━━ Input data ━━

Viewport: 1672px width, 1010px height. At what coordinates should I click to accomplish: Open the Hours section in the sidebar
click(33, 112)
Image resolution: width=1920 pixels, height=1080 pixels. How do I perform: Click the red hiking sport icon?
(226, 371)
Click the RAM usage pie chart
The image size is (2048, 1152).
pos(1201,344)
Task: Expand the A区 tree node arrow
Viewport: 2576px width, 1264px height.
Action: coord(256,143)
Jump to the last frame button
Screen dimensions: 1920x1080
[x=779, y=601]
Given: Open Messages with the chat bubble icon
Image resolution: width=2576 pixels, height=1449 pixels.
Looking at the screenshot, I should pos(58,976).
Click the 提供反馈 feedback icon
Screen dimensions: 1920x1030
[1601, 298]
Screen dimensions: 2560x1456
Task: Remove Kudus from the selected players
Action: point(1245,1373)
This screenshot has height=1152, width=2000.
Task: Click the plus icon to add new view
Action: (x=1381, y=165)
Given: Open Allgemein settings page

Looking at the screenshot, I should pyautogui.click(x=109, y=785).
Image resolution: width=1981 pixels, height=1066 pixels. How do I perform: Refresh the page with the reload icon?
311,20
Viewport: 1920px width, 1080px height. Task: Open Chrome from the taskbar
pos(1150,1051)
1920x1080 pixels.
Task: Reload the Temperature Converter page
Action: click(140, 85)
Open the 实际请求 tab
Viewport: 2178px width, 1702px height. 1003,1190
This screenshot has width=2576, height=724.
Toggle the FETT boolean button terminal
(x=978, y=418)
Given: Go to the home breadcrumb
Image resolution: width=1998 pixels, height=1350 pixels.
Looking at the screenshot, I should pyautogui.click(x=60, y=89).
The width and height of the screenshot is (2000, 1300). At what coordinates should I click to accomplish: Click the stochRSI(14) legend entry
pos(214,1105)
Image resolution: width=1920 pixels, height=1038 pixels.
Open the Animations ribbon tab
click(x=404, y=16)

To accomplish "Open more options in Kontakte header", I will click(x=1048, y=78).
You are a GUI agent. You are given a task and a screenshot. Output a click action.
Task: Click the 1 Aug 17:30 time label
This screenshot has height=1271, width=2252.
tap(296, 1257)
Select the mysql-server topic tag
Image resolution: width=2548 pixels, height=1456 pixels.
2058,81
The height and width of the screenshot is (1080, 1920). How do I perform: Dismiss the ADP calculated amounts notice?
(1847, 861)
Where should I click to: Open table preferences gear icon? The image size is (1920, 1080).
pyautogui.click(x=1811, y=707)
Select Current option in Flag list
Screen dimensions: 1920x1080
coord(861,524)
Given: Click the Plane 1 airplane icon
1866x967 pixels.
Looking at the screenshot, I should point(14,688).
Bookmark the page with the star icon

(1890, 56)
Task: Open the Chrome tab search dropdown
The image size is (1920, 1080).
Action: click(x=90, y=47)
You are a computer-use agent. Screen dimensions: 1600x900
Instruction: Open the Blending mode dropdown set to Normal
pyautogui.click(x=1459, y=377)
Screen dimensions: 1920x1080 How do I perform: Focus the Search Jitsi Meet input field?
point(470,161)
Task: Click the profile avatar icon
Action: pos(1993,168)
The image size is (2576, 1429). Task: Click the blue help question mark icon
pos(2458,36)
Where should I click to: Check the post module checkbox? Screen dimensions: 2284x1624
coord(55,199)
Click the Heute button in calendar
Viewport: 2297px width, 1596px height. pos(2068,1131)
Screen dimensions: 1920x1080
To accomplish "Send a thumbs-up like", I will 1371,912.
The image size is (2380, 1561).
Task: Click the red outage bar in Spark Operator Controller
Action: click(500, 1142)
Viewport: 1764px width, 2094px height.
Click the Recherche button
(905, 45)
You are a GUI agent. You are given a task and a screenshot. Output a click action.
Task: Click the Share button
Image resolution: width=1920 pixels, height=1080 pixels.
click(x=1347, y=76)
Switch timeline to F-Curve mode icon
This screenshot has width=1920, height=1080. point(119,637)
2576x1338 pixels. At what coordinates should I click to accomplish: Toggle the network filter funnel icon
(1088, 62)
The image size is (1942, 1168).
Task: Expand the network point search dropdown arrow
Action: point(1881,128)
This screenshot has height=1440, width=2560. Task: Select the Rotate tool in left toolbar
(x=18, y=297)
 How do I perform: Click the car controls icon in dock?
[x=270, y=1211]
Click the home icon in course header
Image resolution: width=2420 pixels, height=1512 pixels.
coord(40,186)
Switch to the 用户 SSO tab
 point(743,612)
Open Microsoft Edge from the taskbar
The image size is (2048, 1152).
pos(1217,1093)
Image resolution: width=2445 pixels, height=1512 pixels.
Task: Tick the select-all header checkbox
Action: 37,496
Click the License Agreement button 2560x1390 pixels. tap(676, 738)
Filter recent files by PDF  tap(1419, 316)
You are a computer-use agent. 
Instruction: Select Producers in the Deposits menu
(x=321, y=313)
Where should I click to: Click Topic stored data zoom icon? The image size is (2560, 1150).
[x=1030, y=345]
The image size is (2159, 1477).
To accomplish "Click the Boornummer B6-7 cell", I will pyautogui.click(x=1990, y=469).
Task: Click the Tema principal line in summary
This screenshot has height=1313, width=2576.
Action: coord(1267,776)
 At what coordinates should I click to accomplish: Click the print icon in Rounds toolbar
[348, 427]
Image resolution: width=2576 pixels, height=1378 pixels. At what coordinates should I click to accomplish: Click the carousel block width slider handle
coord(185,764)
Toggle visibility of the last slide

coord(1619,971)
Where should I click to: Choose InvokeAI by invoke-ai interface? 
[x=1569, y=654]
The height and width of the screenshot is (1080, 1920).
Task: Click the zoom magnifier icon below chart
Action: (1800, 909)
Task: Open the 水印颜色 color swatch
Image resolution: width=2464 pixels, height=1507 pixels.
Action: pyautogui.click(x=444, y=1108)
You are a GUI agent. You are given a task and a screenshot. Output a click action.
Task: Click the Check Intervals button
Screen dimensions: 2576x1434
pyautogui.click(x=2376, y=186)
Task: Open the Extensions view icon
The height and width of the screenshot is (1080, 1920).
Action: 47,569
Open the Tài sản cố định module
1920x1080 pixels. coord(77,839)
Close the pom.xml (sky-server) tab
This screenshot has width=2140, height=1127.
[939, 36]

━━━

What to work on: Each line of the entries above that has the word "computer" is to be copied.

Answer for the task:
You are a computer-use agent. Screen dimensions: 1600x900
You are a computer-use agent. 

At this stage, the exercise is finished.